:: Consigna de trabajo A ::
En el fragmento sobre las distopías, ¿qué dos cosas ayudan a pintar de negro el panorama?
:: Consigna de trabajo B ::
Enumera todo lo que, según el fragmento sobre las distopías, antiguamente se esperaba que el futuro hiciera.
:: Consigna de trabajo C ::
Cita el pasaje del fragmento sobre las distopías que va desde "Qué inquietantes pueden" hasta "negro el panorama.", ambos incluidos.

:: Fragmento fuente ::
Qué inquietantes pueden ser (y cuántas zozobras pueden causarnos) las distopías, sobre todo por el hecho turbador de que nos obligan a interrogarnos acerca de la sensatez o estulticia de los derroteros que estamos trazando (o permitiendo que nos tracen) en el mundo: bastará con invocar el 1984 de George Orwell o películas como Terminator para comprender a lo que me refiero. No resulta aventurado afirmar que el futuro, antiguamente esperado o dibujado con ilusión (porque nos iba a llenar la vida de comodidades y eliminar enfermedades e injusticias), ahora es aguardado con desconfianza e incluso con atisbos de pánico: las tropelías que ejecutamos sobre el medio ambiente y el cáncer de una tecnología aparentemente desbocada ayudan a pintar de negro el panorama.

:: Datos proporcionados ::
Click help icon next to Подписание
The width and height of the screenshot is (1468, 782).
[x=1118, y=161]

...

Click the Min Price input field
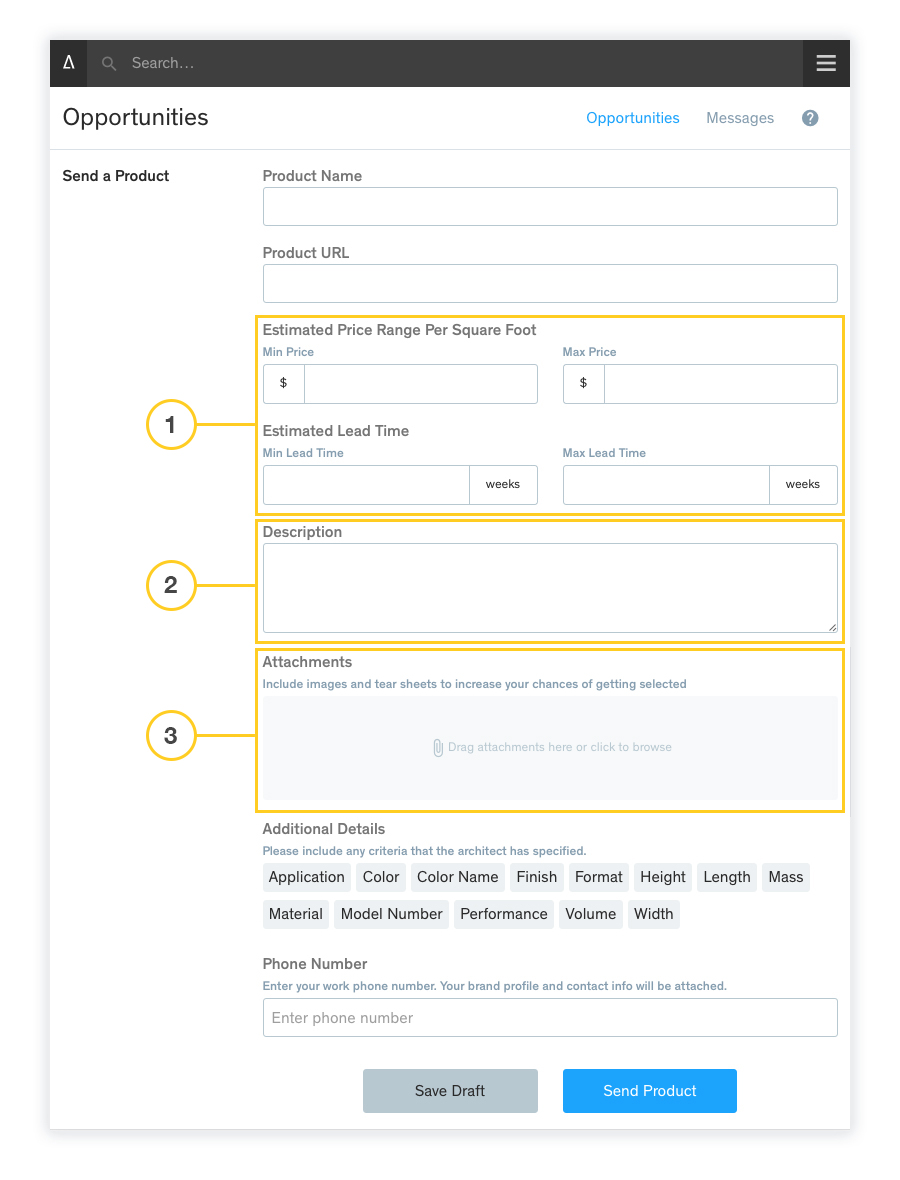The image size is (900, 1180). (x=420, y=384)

...

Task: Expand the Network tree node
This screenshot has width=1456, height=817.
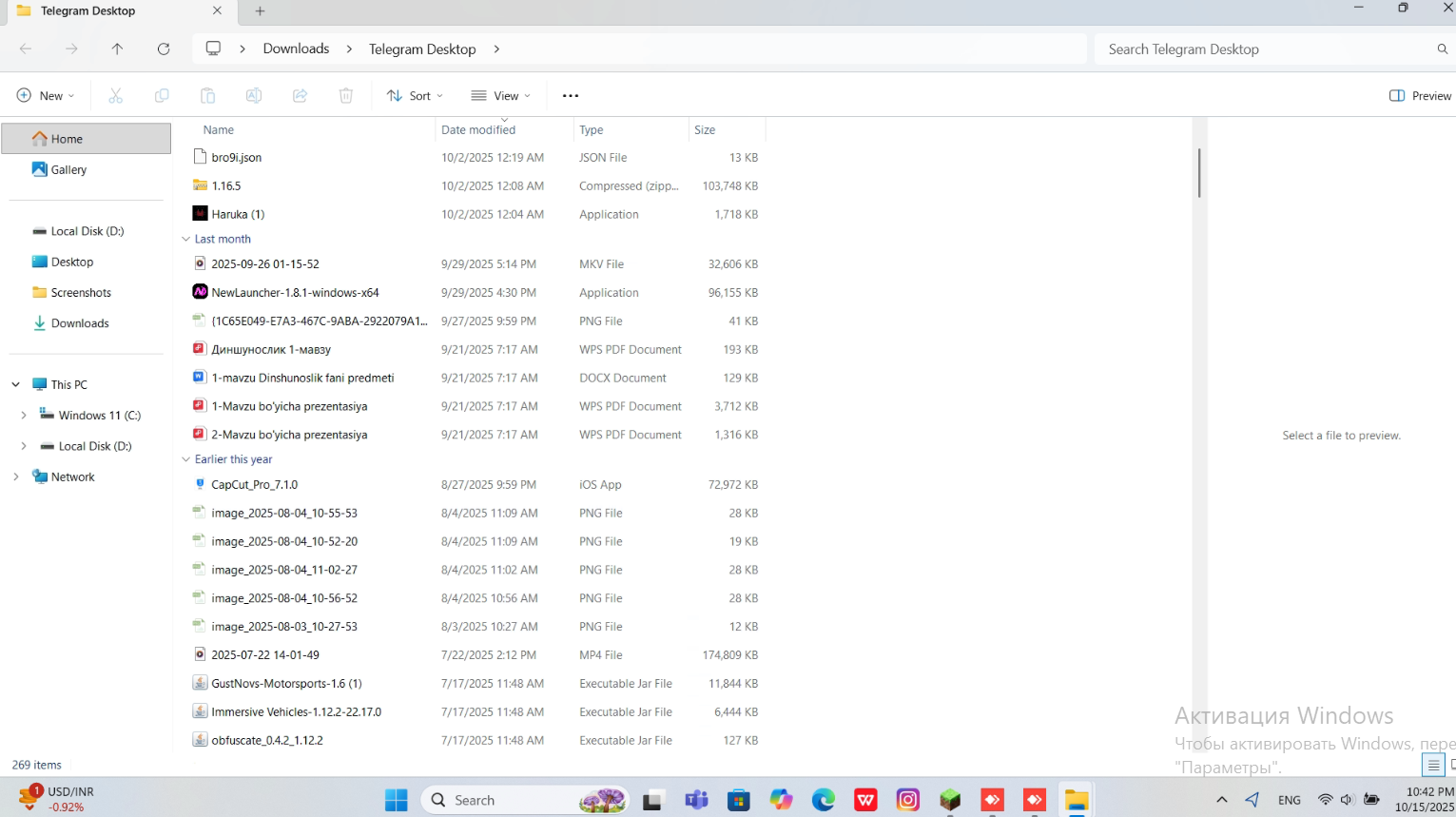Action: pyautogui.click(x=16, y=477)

:: Solución propuesta A ::
Las tropelías que ejecutamos sobre el medio ambiente y el cáncer de una tecnología aparentemente desbocada.

:: Solución propuesta B ::
Llenar la vida de comodidades; eliminar enfermedades; eliminar injusticias.

:: Solución propuesta C ::
Qué inquietantes pueden ser (y cuántas zozobras pueden causarnos) las distopías, sobre todo por el hecho turbador de que nos obligan a interrogarnos acerca de la sensatez o estulticia de los derroteros que estamos trazando (o permitiendo que nos tracen) en el mundo: bastará con invocar el 1984 de George Orwell o películas como Terminator para comprender a lo que me refiero. No resulta aventurado afirmar que el futuro, antiguamente esperado o dibujado con ilusión (porque nos iba a llenar la vida de comodidades y eliminar enfermedades e injusticias), ahora es aguardado con desconfianza e incluso con atisbos de pánico: las tropelías que ejecutamos sobre el medio ambiente y el cáncer de una tecnología aparentemente desbocada ayudan a pintar de negro el panorama.